At operation 530, upon directing all source node agents to begin using the ART, the management application verifies that all determined nodes are using the ARTs and that the PRTs are no longer in use. The subject partition can then be quiesced with respect to the VN providing PRT routing (e.g., VN0). For one embodiment, the verification that all determined nodes are using the ARTs and that the PRTs are no longer in use can be effected by the management application issuing a specific transaction (e.g., a “Synch” transaction) to each of the source nodes. In an alternative embodiment, the verification may be effected by a central agent resetting a flag at each of the source nodes. Receipt of an acknowledgment to this transaction from each determined node verifies that all determined nodes are using the ARTs and that the PRTs are no longer in use. For an alternative embodiment, verification can be effected by the management application waiting for a time period equal to at least the longest transaction lifetime for the MPS. The time period is used to determine when a subsequent OLE request can be granted, and is therefore quite flexible.
As shown in
General Matters
Embodiments of the invention provide methods and systems for dynamic partitioning of MPSs. Alternative embodiments of the invention are applicable MPSs having any number of agents and implementing two or more partitions.

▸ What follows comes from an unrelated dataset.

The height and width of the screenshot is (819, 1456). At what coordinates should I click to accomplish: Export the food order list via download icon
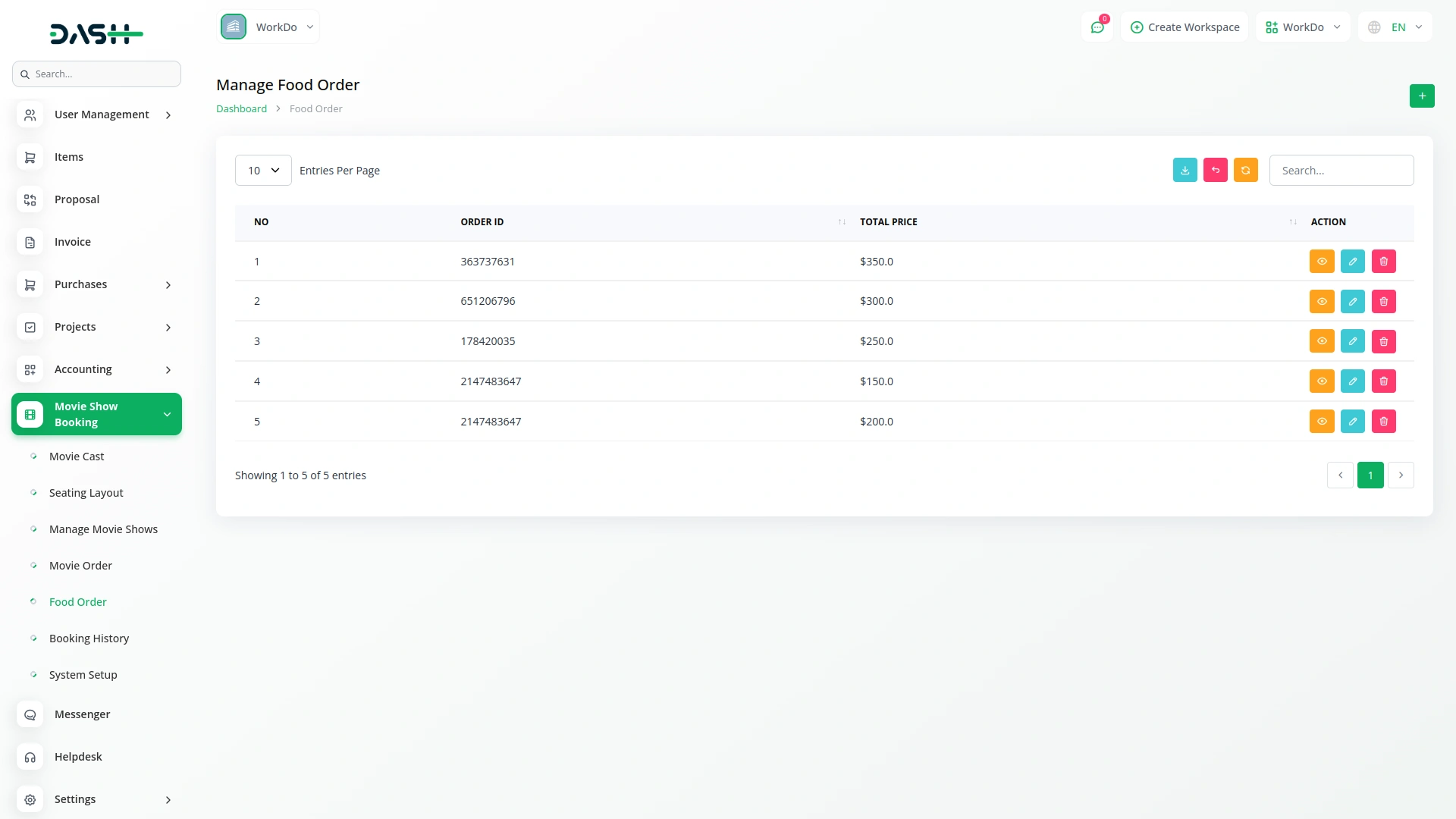coord(1185,170)
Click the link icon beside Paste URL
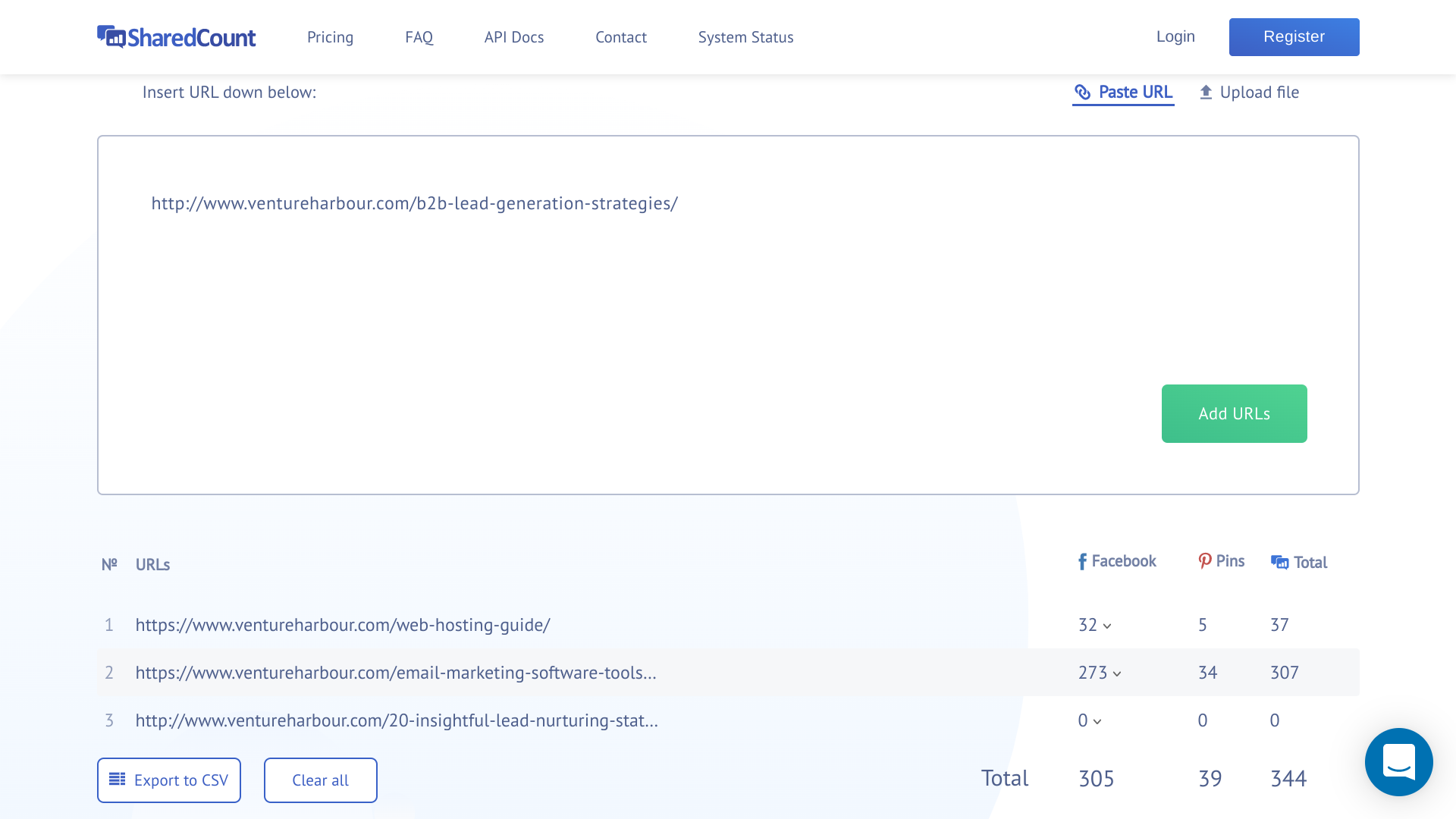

Embodiments of the invention include methods having various operations, many of which are described in their most basic form, but operations can be added to or deleted from any of the methods without departing from the basic scope of the invention. The operations of various embodiments of the invention may be performed by hardware components or may be embodied in machine-executable instructions as described above. Alternatively, the operations may be performed by a combination of hardware and software. Embodiments of the invention may be provided as a computer program product that may include a machine-accessible medium having stored thereon instructions, which may be used to program a computer (or other electronic devices) to perform a process according to embodiments of the invention as described above.
A machine-accessible medium includes any mechanism that provides (i.e., stores and/or transmits) information in a form accessible by a machine (e.g., a computer, network device, personal digital assistant, manufacturing tool, any device with a set of one or more processors, etc.). For example, a machine-accessible medium includes recordable/non-recordable media (e.g., read only memory (ROM); random access memory (RAM); magnetic disk storage media; optical storage media; flash memory devices; etc.), as well as electrical, optical, acoustical or other form of propagated signals (e.g., carrier waves, infrared signals, digital signals, etc.); etc.
While the invention has been described in terms of several embodiments, those skilled in the art will recognize that the invention is not limited to the embodiments described, but can be practiced with modification and alteration within the spirit and scope of the appended claims. The description is thus to be regarded as illustrative instead of limiting.